- ASSIGNMENT -
The material below is to be copied exactly from the line with "Expand the Bing search provider dropdown" up to and including the line with "This screenshot has width=1600, height=472.", with nothing else kept and no pictures.

- MATERIALS PROVIDED -
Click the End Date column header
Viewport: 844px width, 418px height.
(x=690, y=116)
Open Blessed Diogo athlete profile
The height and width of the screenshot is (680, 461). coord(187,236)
==
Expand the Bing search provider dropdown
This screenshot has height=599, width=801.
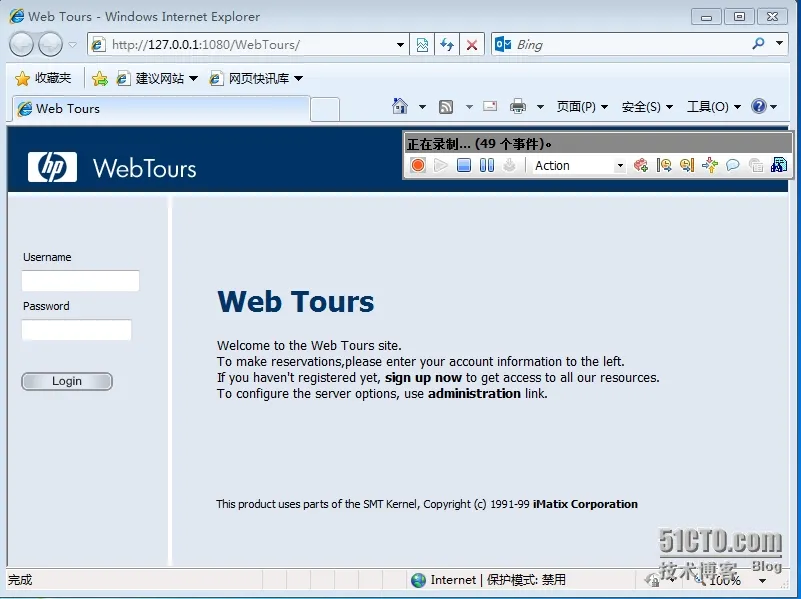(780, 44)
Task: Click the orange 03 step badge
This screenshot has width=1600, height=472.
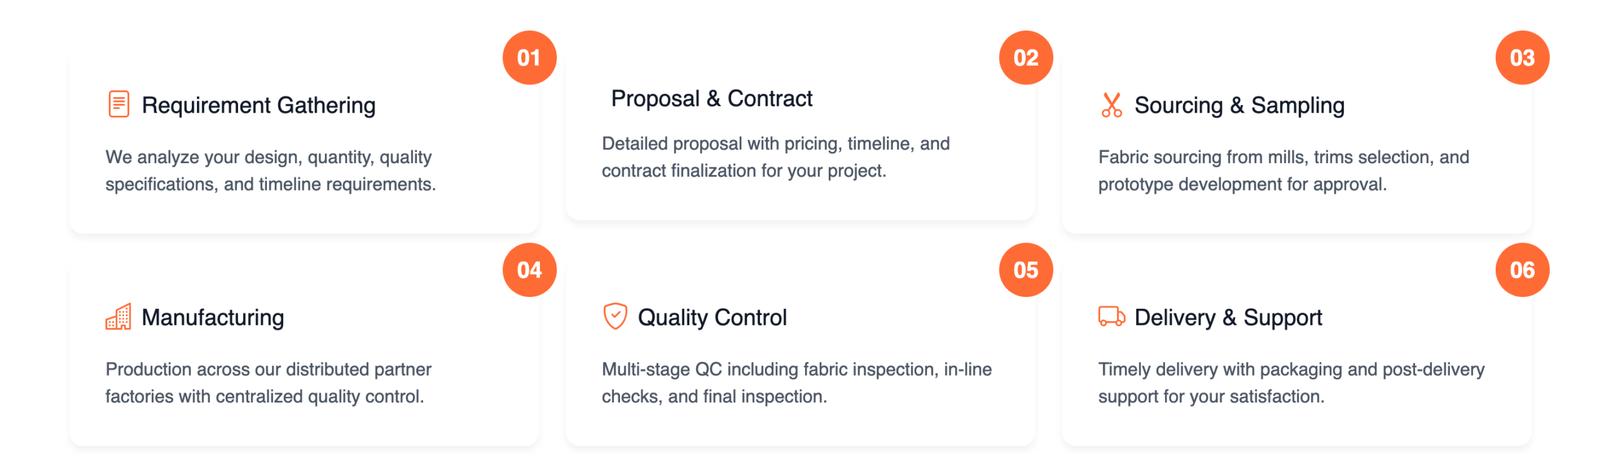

- WRITTEN RESPONSE -
Expand the Bing search provider dropdown
This screenshot has height=599, width=801.
(780, 44)
Task: Click the orange 03 step badge
This screenshot has width=1600, height=472.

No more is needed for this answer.